Memory-intensive workloads may trigger performance regressions when
memory bandwidth(from L3 cache to memory controller) is saturated due
RSS size and bandwidth saturation are not necessarily linked, In my view, the optimization should be robust enough that it doesn't cause a noticeable drop in performance, no matter how large the RSS is.
Easier said than done. I agree RSS size is not a clear indication of
bandwidth saturation. With NUMA Balancing enabled, we can use the
hinting faults to estimate the working set and make decisions but for
systems that do not have NUMA, short of programming some performance
counters, there is no real way to estimate the working set.
I see the challenge, but the reality is that many production workloads have large memory footprints and deserve to see performance gains as well. In my testing with Chen Yu on STREAM, it's intriguing that the performance is fine without |llc_enable| but drops significantly once it's turned on.I sincerely hope this situation can be optimized; otherwise, we won't be able to utilize these optimizations in large-memory scenarios.

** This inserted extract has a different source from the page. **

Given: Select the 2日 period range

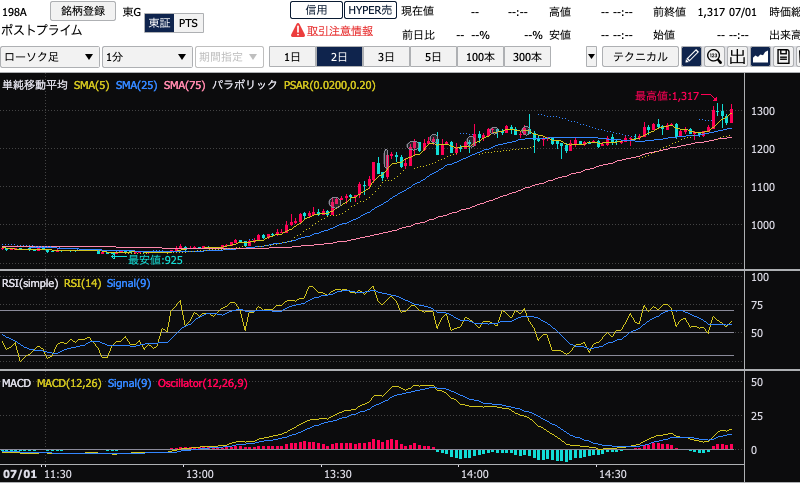Looking at the screenshot, I should click(x=339, y=57).
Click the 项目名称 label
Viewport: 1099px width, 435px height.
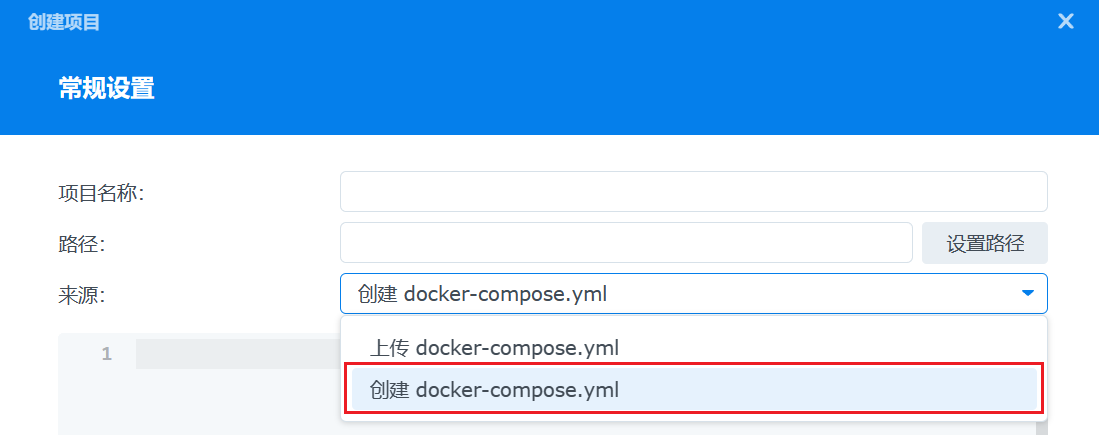(101, 192)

Hinting faults are known to cause overheads so enabling them without
NUMA can cause noticeable overheads with no real benefits.

We need to have a more profound discussion on this.
What do you have in mind?
I am wondering if we could address this through alternative approaches, such as reducing the migration frequency or preventing excessive task stacking within a single LLC. Of course, defining the right metrics to evaluate these conditions remains a significant challenge.

From where I stand, having the RSS based bailout for now won't make
things worse for these tasks with huge memory reserves and when we can
all agree on some generic method to estimate the working set of a task,
we can always add it into exceed_llc_capacity().